Stored data:
------------------------------------

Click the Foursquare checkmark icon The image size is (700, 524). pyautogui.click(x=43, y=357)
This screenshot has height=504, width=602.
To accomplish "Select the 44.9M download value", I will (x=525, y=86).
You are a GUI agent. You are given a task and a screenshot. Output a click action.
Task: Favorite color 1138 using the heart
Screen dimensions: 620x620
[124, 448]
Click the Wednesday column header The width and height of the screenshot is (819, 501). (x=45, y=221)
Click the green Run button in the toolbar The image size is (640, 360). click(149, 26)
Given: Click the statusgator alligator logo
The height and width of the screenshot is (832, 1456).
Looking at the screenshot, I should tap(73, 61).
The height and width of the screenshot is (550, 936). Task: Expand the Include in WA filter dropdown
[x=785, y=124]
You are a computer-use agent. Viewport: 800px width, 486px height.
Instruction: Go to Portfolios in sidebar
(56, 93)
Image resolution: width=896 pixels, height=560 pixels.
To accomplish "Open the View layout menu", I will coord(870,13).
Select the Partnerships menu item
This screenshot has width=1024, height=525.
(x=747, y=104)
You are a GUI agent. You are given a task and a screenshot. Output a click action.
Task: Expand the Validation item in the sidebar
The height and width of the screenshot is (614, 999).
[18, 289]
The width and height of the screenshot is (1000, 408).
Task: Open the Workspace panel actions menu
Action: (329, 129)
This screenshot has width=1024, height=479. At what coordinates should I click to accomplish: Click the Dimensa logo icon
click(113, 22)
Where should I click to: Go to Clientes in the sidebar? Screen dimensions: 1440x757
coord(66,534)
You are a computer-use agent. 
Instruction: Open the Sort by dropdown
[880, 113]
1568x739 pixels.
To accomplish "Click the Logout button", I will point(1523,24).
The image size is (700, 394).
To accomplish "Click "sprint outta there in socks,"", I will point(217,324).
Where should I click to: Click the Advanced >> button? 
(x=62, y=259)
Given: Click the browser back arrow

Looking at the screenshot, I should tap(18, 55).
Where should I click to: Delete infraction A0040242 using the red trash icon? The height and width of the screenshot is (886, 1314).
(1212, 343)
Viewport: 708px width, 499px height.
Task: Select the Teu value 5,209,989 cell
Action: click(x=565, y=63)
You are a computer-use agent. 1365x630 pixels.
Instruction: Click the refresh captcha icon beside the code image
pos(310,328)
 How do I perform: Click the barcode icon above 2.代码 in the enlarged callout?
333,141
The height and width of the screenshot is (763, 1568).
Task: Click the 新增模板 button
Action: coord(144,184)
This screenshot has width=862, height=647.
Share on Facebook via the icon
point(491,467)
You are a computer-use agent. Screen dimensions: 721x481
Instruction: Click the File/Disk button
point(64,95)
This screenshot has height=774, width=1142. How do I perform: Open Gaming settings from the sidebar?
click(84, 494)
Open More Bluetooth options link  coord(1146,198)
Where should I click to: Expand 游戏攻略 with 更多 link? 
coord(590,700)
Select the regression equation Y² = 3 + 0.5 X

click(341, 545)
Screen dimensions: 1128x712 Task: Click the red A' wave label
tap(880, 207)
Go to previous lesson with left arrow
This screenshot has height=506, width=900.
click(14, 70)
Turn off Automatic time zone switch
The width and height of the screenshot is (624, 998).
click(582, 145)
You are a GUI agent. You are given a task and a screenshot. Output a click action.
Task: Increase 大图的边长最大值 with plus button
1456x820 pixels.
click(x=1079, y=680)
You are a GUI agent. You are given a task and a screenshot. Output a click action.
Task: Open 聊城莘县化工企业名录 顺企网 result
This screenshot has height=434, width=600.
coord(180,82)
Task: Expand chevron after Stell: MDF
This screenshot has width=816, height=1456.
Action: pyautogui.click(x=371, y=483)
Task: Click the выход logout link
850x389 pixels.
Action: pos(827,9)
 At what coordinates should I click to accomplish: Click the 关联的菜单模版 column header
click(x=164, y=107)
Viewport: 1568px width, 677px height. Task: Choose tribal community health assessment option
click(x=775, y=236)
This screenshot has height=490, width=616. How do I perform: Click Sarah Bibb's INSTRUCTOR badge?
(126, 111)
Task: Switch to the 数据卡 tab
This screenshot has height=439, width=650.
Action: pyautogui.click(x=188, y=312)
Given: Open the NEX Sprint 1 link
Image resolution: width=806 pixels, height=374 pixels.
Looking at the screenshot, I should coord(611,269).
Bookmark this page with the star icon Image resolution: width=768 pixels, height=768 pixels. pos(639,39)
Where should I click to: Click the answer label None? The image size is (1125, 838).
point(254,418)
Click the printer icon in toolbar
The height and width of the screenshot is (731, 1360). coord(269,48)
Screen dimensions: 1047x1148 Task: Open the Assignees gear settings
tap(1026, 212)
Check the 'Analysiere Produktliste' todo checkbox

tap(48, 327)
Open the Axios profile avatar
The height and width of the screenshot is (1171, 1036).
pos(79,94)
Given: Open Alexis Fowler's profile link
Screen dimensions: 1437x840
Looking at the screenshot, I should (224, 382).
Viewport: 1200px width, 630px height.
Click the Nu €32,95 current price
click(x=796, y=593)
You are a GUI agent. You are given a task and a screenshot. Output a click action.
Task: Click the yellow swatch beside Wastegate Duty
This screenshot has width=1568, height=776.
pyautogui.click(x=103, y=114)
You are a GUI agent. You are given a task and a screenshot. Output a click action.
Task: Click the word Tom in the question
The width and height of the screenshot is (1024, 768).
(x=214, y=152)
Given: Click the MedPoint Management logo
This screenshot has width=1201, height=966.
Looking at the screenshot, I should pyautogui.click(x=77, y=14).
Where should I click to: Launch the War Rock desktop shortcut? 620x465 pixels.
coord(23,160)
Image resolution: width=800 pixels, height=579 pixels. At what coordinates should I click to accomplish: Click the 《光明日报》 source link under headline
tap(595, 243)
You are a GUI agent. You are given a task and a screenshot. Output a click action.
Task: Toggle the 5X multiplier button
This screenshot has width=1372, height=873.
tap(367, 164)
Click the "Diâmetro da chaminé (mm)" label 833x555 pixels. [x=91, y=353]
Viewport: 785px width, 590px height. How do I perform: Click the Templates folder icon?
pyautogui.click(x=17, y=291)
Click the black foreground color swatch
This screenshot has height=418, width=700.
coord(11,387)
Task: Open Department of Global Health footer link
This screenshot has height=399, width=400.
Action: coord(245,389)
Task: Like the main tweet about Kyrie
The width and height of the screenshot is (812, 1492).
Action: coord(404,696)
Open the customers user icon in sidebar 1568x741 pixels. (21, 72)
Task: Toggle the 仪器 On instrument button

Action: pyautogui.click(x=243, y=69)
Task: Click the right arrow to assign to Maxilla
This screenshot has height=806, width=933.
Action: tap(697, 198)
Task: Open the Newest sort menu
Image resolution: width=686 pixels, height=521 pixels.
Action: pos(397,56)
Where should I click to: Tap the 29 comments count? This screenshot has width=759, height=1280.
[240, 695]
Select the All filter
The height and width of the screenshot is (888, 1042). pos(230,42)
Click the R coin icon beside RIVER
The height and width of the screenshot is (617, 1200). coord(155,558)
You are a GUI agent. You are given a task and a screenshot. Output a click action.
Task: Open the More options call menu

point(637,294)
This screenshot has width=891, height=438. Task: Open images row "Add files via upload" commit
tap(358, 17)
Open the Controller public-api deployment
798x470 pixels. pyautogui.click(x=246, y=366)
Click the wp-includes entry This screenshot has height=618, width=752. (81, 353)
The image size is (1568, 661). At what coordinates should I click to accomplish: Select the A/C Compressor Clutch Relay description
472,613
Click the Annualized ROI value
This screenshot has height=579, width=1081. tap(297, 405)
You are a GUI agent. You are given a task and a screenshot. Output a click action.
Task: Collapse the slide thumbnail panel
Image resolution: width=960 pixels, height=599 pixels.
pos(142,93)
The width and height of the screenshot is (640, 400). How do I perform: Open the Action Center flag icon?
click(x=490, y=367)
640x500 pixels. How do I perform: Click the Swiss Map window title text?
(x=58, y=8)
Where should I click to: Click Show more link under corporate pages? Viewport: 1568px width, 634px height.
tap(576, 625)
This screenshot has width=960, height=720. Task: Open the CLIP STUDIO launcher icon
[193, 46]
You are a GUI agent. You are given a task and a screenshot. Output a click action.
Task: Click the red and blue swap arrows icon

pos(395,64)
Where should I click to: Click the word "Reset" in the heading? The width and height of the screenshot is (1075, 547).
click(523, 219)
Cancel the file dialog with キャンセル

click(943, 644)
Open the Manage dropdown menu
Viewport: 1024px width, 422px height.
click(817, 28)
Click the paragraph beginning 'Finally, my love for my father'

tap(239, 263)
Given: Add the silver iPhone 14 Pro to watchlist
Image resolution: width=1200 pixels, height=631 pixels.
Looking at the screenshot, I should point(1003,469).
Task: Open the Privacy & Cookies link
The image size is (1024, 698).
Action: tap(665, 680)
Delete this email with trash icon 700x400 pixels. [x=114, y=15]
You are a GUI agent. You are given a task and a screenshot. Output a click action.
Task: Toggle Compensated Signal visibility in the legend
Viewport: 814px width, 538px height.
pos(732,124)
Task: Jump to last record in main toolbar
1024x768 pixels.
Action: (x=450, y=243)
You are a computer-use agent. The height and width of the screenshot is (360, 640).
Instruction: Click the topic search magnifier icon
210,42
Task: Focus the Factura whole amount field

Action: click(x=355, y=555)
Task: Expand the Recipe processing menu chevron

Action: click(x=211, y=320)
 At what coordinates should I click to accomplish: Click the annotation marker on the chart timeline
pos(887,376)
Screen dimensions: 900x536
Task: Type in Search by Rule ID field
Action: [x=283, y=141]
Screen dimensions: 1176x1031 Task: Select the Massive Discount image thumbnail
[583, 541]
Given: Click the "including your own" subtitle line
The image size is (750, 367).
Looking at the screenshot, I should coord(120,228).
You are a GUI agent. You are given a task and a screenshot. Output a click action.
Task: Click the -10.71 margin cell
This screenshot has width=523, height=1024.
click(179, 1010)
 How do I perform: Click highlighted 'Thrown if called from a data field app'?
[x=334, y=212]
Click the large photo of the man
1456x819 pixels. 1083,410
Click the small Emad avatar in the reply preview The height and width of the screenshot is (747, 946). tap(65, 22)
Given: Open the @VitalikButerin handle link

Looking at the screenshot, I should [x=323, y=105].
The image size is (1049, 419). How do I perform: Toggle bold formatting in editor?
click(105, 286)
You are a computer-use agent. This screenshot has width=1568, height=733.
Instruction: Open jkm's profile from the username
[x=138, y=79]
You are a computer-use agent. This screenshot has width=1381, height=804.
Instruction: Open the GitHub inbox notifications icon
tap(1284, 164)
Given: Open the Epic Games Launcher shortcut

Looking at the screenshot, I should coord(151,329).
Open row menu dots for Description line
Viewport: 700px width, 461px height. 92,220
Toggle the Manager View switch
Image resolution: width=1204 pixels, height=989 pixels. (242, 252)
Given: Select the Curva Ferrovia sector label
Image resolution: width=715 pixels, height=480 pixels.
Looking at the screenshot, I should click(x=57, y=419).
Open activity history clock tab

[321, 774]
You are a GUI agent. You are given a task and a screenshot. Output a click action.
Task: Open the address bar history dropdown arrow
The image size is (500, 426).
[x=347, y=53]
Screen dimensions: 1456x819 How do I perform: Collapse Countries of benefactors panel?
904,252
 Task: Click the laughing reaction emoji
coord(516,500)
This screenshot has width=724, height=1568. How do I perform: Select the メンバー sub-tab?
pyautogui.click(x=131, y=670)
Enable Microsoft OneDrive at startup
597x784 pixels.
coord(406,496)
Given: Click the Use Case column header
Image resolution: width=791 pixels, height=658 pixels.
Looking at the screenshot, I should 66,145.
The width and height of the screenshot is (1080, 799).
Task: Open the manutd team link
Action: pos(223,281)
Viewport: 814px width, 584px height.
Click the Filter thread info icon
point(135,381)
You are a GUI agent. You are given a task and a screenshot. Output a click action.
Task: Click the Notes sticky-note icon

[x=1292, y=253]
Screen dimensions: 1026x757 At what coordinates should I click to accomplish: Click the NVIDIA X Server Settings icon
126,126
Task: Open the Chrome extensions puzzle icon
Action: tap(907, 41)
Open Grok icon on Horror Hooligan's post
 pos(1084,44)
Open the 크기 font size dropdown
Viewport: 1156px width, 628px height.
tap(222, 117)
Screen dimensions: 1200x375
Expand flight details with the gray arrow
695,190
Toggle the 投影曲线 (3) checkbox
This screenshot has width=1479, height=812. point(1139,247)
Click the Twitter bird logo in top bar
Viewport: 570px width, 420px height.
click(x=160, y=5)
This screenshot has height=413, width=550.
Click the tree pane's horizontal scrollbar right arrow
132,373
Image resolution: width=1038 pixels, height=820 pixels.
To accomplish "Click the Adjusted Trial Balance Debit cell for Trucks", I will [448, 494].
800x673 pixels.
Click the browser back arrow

------------------------------------

* [EXERCISE OBJECTIVE] Among the entries above, find the line with "Screen dimensions: 1047x1148" and the line with "Task: Click the word Tom in the question"; give again exactly these two lines and all lines between them.

* [WRITTEN ANSWER]
Screen dimensions: 1047x1148 Task: Open the Assignees gear settings
tap(1026, 212)
Check the 'Analysiere Produktliste' todo checkbox

tap(48, 327)
Open the Axios profile avatar
The height and width of the screenshot is (1171, 1036).
pos(79,94)
Given: Open Alexis Fowler's profile link
Screen dimensions: 1437x840
Looking at the screenshot, I should (224, 382).
Viewport: 1200px width, 630px height.
Click the Nu €32,95 current price
click(x=796, y=593)
You are a GUI agent. You are given a task and a screenshot. Output a click action.
Task: Click the yellow swatch beside Wastegate Duty
This screenshot has width=1568, height=776.
pyautogui.click(x=103, y=114)
You are a GUI agent. You are given a task and a screenshot. Output a click action.
Task: Click the word Tom in the question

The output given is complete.